## Prompt
Answer these questions from the excerpt on antibody dosing for intrathecal RIT:
1. What immunoreactivity does 8H9 have at a specific activity of 50 mCi/mg of 131I?
2. What KD value is given for 3F8?
3. What time interval between successive doses appeared to be optimal?

======== Selected excerpt

Analysis on the effect of immunoreactivity on the therapeutic ratio showed a linear relationship at low antibody dosage, with less obvious improvements when the dose was higher. This suggests that lower antibody dosage was necessary to achieve the benefit from higher immunoreactivity. This prediction is now being explored using 8H9, which has ≥90% immunoreactivity at a specific activity of 50 mCi/mg of 131I (ClinicalTrials.gov NCT00089245).
Antigen density should dictate the antibody dose required to optimize intrathecal RIT. When tumor (and antigen) density is low, a smaller antibody dose should be adequate to eliminate the tumor cells while minimizing the collateral damage to the bystander cells. Analysis using the two-compartment model showed that decreasing dosage only slightly improved the therapeutic ratio at high antigen density. Furthermore, this increase in therapeutic ratio was accompanied by a reduction in the AUC[CIAR]. When there was less antigen, lowering the antibody dose did not provide any significant benefit to therapeutic ratio, although AUC[CIAR] was greatly reduced. The implications are: (1) lowering antibody dose to adjust for the diminishing number of tumor cells is not beneficial, and (2) lowering the dosage alone has no overall benefit, since improvements in therapeutic ratio is negated by the reduction in AUC[CIAR].
An optimal schedule for IO RIT is emerging from these optimization studies. A continuous infusion of the 2 mg dose over a short period of time (<24 hours) only slightly improved the therapeutic endpoints over bolus injections. However, if the same dose was given over a slightly longer period of time from 24 hours up to 72 hours, both therapeutic endpoints could improve. Beyond 72 hours, the AUC[CIAR
] did not improve further although therapeutic ratio continued to rise. Alternatively, splitting the 2 mg dose into smaller injections could yield similar results, e.g., two 1 mg doses or four 0.5 mg doses. Here, the optimal time interval between successive doses appeared to be 24 hours, regardless of the number of doses or the quantity of antibodies in each dose. These findings were consistent with the predictions using the one-compartment model [16
Both the one-compartment model and the two-compartment model established antibody affinity as the major factor in maximizing therapeutic endpoints. Based on the two-compartment model, antibody affinities corresponding to KD values of 2 × 10−10 M or better, were necessary if a single bolus was used, irrespective of antibody dose between 0.2 mg and 2 mg. Compared to the KD of 4 × 10−9 M for 3F8, this required a 50 fold improvement in antibody affinity. Alternatively, if four 1.4 mg doses of antibodies with the current 3F8 affinity was given 24 hours apart, the same therapeutic goal could be achieved.
In conclusion, as antibodies gained increasing acceptance in cancer therapy, their well-known physicochemical properties, ease of genetic engineering and facile production will provide opportunities for RIT to a variety of human cancers metastatic to the LM and CNS, as long as there is no obstruction to CSF flow. As new novel radioisotopes and their microdosimetry become available, further improvement in the pharmacokinetic modeling of CNS RIT modality should refine this emerging therapy to fit the clinical context.

================
======== Provided records

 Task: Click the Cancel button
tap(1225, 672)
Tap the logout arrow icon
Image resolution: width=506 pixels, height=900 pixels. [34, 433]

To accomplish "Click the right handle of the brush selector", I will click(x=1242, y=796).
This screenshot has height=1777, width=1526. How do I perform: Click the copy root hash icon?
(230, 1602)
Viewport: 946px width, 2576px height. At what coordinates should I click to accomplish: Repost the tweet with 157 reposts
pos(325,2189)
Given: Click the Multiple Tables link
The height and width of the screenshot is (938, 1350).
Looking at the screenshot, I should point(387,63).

================

## Expected answer
1. ≥90%
2. 4 × 10−9 M
3. 24 hours